The Frog Prince

Creative Commons License
This work is licensed under a Creative Commons Attribution-Share Alike 2.5 License

The rain battered with determination into the pavement, somehow aware that with a little application, and a few hundred years of patience, it could render the flagstones to dust and wash them all away. I walked, head down. The rain washed over me, and soaked through my stylish but, on reflection, somewhat impractical clothes. My new shoes, so wonderful in the shop window this morning, I would happily trade for something a little less expensive and with a little more leather.
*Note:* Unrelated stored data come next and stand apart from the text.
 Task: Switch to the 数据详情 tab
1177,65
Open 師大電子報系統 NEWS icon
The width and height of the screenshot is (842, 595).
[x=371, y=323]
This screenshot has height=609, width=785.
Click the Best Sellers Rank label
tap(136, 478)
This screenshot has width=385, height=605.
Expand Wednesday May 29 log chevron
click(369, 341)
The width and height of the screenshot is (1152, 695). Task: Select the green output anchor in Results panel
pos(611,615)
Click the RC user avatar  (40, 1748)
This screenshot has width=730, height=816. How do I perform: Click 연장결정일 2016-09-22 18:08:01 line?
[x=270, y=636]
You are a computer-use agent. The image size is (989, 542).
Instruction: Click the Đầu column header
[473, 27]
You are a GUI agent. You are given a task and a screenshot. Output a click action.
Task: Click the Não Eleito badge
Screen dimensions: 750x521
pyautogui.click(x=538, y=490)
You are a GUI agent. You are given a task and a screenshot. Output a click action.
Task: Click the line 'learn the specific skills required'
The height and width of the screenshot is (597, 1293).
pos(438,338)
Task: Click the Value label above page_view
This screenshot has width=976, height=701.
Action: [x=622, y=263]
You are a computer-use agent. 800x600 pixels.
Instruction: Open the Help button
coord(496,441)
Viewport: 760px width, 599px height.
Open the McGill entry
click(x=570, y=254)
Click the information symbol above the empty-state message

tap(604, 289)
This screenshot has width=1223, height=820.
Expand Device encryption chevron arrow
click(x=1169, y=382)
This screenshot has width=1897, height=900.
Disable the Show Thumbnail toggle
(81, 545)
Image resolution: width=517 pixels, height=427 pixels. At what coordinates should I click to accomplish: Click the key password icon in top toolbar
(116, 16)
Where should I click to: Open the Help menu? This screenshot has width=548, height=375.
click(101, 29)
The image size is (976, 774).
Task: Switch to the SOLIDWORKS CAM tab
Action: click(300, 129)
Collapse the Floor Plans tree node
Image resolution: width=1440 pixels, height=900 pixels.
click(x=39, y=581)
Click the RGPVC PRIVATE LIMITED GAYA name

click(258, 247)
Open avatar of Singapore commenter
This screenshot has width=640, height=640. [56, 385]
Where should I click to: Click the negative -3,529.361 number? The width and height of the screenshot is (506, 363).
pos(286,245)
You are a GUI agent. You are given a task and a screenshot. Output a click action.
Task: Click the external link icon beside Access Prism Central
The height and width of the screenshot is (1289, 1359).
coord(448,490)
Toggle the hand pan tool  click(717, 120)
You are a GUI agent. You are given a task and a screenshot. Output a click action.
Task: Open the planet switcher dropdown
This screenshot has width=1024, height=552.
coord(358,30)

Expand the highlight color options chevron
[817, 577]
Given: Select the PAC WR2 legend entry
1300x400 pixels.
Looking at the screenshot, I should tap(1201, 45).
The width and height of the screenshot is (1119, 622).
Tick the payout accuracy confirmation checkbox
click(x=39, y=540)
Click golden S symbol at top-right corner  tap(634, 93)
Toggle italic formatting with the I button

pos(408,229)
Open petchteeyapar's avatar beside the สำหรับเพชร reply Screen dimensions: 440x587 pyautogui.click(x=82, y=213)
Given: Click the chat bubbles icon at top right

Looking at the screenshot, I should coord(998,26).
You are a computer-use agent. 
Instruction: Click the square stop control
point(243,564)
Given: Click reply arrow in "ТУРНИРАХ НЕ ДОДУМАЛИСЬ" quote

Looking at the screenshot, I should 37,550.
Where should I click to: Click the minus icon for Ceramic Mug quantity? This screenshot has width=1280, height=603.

If something as solid as the pavement stood little chance in the eternal battle with the rain, I felt I could be washed away in the blink of an eye.

I swore, I would never go on a date again. Honestly. Men. All bastards. So charming, so cute, a smile to die for one minute, leaving you embarrassed and alone at restaurants the next. The promise of hopes and dreams on the outside, slime within. What a sad irony, the princess in the fairy tale found a frog who turned into a prince, a slimy exterior containing happily ever after.

Not that I wanted to live happily ever after. I'm a practical lass, I know fairy tales are not real life. I just want someone to love, someone to love me, someone honest, someone caring, someone special, just for me. Is that too much to ask? After the world has battered me into submission is that too much to expect in return? I live my mediocre life, in my mediocre flat, bought with my mediocre job, I accept it all without complaint. I'd be satisfied with that if I could have someone to take me away from it all, if only for a moment, if only for a brief moment every day. I could handle being dissatisfied with the rest of my life, as long as I had someone to share it with.

A raindrop landed on the back of my neck and ran, icy cold, down my spine. Maybe I should get a taxi, I started to look around. I was coming to an old church, it looked quite magnificent, clothed in a thin, shiny layer of rainwater, glistening in the street lights. There was a strange shape, huddled on the steps. A pile of damp clothing that probably concealed one of the city's many vagrants. For a strange moment it appeared as if there was a frog sitting on the steps of the church. I stopped dead.

The figure moved, a face appeared. The spell was broken. I made to move off before I was asked for money, that always made me so uncomfortable. He mumbled something. I walked on, trying to pretend I hadn't seen him. He was still talking, but I couldn't make out what he was saying. To my horror he started to rise to his feet. I walked quicker. As I reached the pavement opposite the church he reached out to me. Head down, I marched on. I could still hear him mumbling. Footsteps. Uncertain, irregular, but coming from behind. The urge to run filled me. What did he want? Uneasiness was developing into fear. Engine noise, I looked up, desperate to see the orange light of a taxi. The car splashed through a puddle and added dirty water to that already soaked into me. I felt a touch on my shoulder and spun around violently.

"What? What do you want?"

He shambled to a halt, "Spare some change Miss?"

He stood there, outstretched dirty hand slowly filling with rainwater. Suddenly he didn't seem so threatening. Adrenalin rapidly turned a source of danger into a subject of anger,"How dare you! Who are you to go asking me for money?"

What right had he to beg me for help? He was obviously doing so little to help himself. What right had he to follow me around, scaring the wits out of me, on the very streets I paid taxes to maintain?

"Spare some change Miss?"

All the anger was welling up inside me. All the resentment I'd harboured for so long. It was primed and ready to be directed at my target. I'll tell him. This no good waster. Always waiting for someone to come along and help him out. Always wanting someone else to make his life better. Expecting of everyone but himself. It was all there on the tip of my tongue, a stream of vitriol about to explode from my mouth. To cut him down with it's searing truth. And he just stood there, hand outstretched. Just waiting for his fairy princess.

I was deflated. Fumbling in my purse I produced a note and stuffed it into his hand. He looked surprised, mumbled thanks, then stumbled away. My frog prince, heading back to the sea of human desperation, leaving me on the shore. Alone. I turned to face my new beginning.